- [Data provided]:

┄┄┄┄┄┄

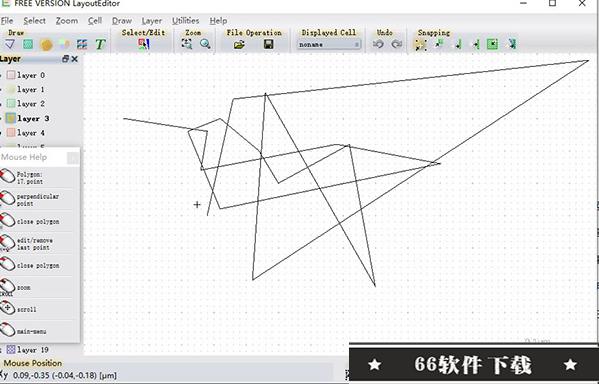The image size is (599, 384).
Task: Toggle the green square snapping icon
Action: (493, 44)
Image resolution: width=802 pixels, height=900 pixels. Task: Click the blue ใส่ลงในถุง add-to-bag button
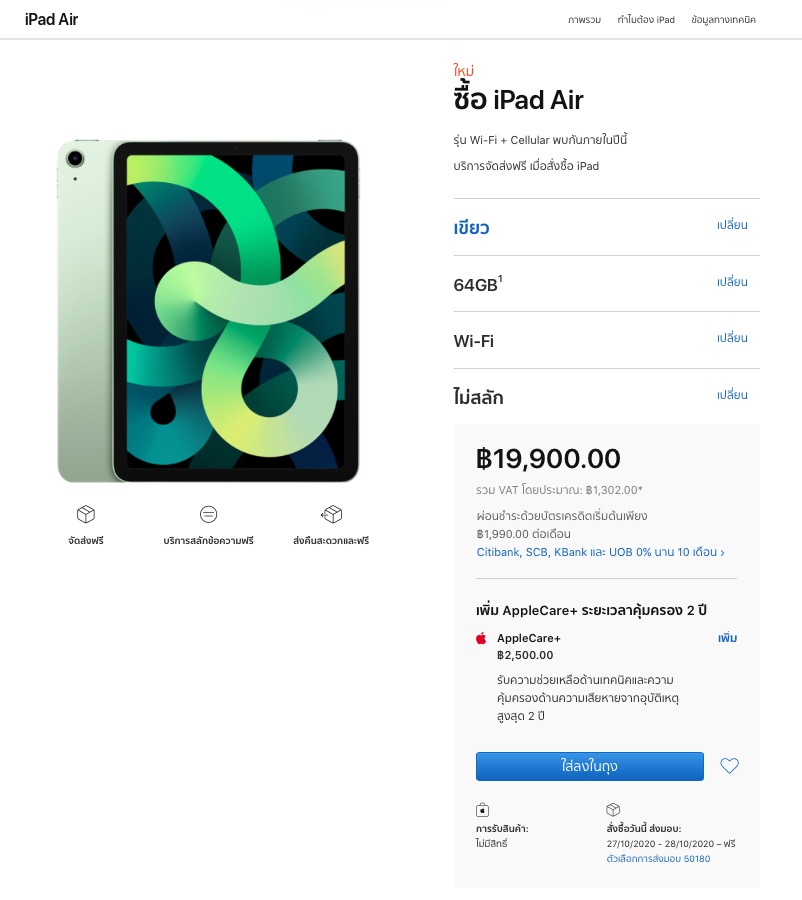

┄┄┄┄┄┄

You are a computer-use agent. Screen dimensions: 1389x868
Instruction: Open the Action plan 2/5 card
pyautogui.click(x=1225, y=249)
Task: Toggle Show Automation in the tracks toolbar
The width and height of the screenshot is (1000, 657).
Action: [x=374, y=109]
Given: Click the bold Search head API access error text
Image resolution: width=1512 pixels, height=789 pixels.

┄┄┄┄┄┄

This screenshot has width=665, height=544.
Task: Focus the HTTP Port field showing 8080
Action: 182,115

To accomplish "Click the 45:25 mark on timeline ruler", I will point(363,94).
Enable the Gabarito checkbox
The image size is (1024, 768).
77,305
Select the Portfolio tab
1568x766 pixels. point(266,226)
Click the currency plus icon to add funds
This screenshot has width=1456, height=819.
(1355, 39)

┄┄┄┄┄┄

- [Exercise aim]: Extract the lines of the preceding material that run from the line with "Given: Click the" through the line with "Image resolution: width=1512", inclusive, reproducing them exactly and adding nothing.

- [Task output]:
Given: Click the bold Search head API access error text
Image resolution: width=1512 pixels, height=789 pixels.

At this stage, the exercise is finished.